- **Task to carry out**: The lines below starting at the line containing "Task: Click the purple E experiment badge" and ending at the line containing "Image resolution: width=1635" are to be repeated exactly, with both ends kept and nothing else added.

- **Source material**:
---

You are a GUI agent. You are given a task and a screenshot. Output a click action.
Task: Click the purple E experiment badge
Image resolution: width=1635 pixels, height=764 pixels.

---

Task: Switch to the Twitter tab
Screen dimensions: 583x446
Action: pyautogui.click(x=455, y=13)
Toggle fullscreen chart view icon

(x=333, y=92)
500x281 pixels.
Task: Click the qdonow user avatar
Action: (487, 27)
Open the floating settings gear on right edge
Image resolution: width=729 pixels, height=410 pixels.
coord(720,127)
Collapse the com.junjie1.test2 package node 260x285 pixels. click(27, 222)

---

- **Your solution**:
Task: Click the purple E experiment badge
Image resolution: width=1635 pixels, height=764 pixels.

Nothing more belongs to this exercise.